Securities purchased for the Convenience Series, as well as collateral for repurchase agreements, shall be delivered against payment and held in a custodial safekeeping account with a broker or bank acting as custodian.  The custodian will be designated by the Board and all transactions will be evidenced by safekeeping receipts or confirmations.

11.0     Diversification

Fixed income securities in the Convenience Series will have the following characteristics:

  1. No more than 50 percent of the portfolio may be invested beyond 12 months, and the weighted-average maturity of the portfolio generally shall not exceed one year.
  2. The following instruments may be used without limitation:
    1. Interest-bearing savings accounts, interest-bearing certificate of deposit or interest-bearing time deposits, or any other investments constituting direct obligations of any bank as defined by the Illinois Banking Act.
    2. Money market mutual funds registered under the Investment Company Act of 1940, provided that the portfolio of any such money market mutual fund is limited to obligations of the U.S. Treasury and its agencies as defined by Illinois law.
12.0     Maturities

At least 50 percent of the Convenience Series’ investments are expected to mature in the short-term (397 days or less), and the dollar-weighted average portfolio maturity of the Convenience Series will not exceed one year under normal conditions.  Individual securities may have remaining maturities of greater than one year, but in any event not greater than five years from the date of the Convenience Series’ purchase thereof.  The remaining life of any agency mortgage pass-through security will be determined based on the weighted-average life of the security.

13.0     Internal Control

The financial institution(s) shall establish a system of internal controls, which shall be documented in writing.  The controls shall be annually reviewed by their auditor and shall be designed to prevent losses of public funds arising from failure to comply with the provisions of the Investment Act, fraud, employee error, misrepresentation by third parties or imprudent actions by employees and officers of the firm.  The financial institution(s) shall at all times have in place a fidelity bond or bonds covering the actions of its employees and officers relating to fraud, theft, dishonesty, and other willful acts which may result in the loss of Convenience Series assets.  Such bond or bonds shall be maintained in amounts not less than $5,000,000 per occurrence and $10,000,000 in the annual aggregate, covering its duties.  The financial institution(s) will also maintain a fidelity bond against employee theft, dishonesty, and related risks, and cover its duties in an amount not less than $10,000,000 in the annual aggregate.

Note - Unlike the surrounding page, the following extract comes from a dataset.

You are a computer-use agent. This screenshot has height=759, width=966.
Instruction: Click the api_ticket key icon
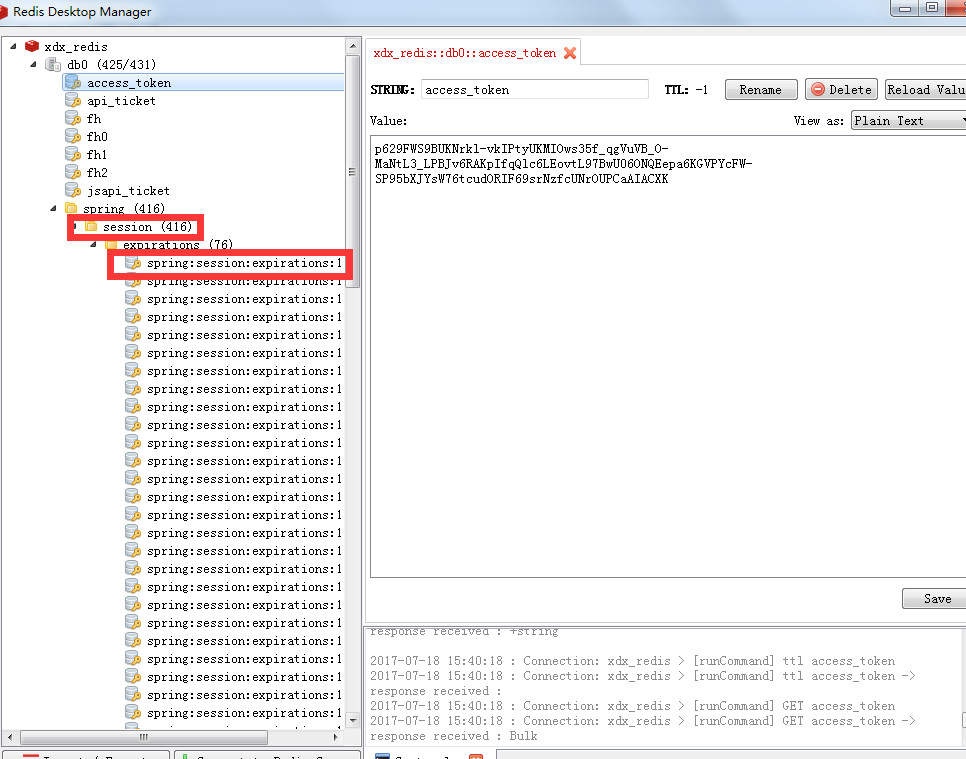coord(71,100)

14.0     Performance Standards

The Convenience Series; investment strategy is designed so that the Convenience series may maintain a stable $1.00 per share price, although there is no guarantee that it will do so.  The investment portfolio will be managed in accordance with the parameters specified within this policy.  The portfolio shall be designed with the objective of regularly meeting or exceeding the selected performance benchmark of Fed Funds gross of fees.  The index is considered a benchmark for lower risk investment transactions and, therefore, comprises an appropriate standard for the portfolio’s rate of return.

15.0     Reporting

The financial institution(s) shall report to the Board at least quarterly on:

  1. Performance as compared to the benchmark.
  2. Asset allocation and duration as compared to the benchmark.
  3. Any deviation from the guidelines herein established.
  4. Significant changes in the portfolio under their management during the quarter.
  5. Economic and investment outlook for the near and long term.
  6. Monthly purchase and sale transactions.
  7. Any change in key personnel.
16.0     Investment Policy Adoption

The Convenience Series’ investment policy shall be adopted by resolution of the Board.  The policy shall be reviewed annually by the Board and any modifications made thereto must be approved by the Board.